MONTPELIER — Gov. Phil Scott said he believes Republican President Donald Trump is looking to walk back his rhetoric on immigration after attending meetings with the president on Sunday and Monday.
Scott was in Washington, D.C., over the weekend and into Monday for a National Governors Association meeting. Scott attended the annual Governor’s Ball at the White House on Sunday evening, as well as a meeting at the White House with the president Monday morning. The White House events were a first for Scott, who told reporters last week that he had never before visited the famed building, even as a tourist.
Scott has emerged as one of the president’s most vocal critics when it comes to immigration policy among the Republican governors. He is a force behind legislation that has cleared the Vermont Senate that seeks to prevent local, county and state law enforcement from helping the federal government enforce immigration law. Scott said the issue was raised by the president in his meetings with the governors.
Scott said he and other governors were provided with a secure briefing by Homeland Security Secretary John Kelly and other military officials on Trump’s stringent immigration policy. Both Kelly and the president seemed to be trying to “ramp down the rhetoric,” according to Scott.
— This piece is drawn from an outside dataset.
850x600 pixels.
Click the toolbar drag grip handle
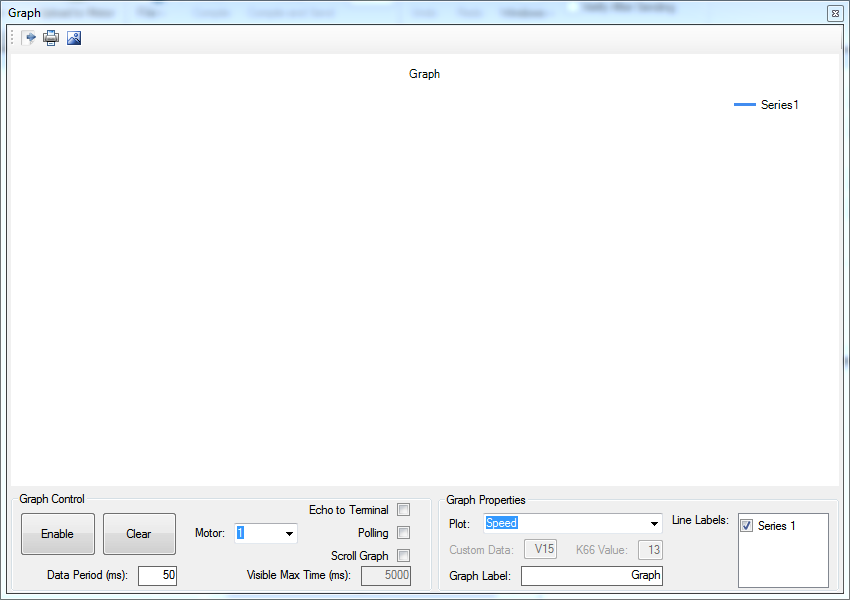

“It sounded to me like the president was trying to clarify his position, somewhat walking back a bit, saying he wants to crack down on immigrants who are violent or breaking the law,” Scott said in a telephone interview Monday as he prepared to return to Vermont. “He didn’t say that, but that’s the impression I got, and certainly the impression I got from Gen. Kelly,”
The governor said he expected Monday’s meeting with the president to last about two hours, but the event was only an hour, with half the time taken up by the press.
“It wasn’t quite as much of the back and forth as I thought. We all had a lot of questions to ask. It doesn’t leave a whole lot of time for all the questions to be answered or even asked,” he said. “It was good to get (the president’s) perspective on a number of things.”
The president was not very forthcoming on how he plans to address health care reform, however. Scott said Trump largely demurred, telling governors to catch his first address to a joint session of Congress on Tuesday.
“He said that what he has to say tomorrow night is good — really, really good, and you’re going to really like it. That’s about it. He sidestepped the issue a number of times,” Scott said.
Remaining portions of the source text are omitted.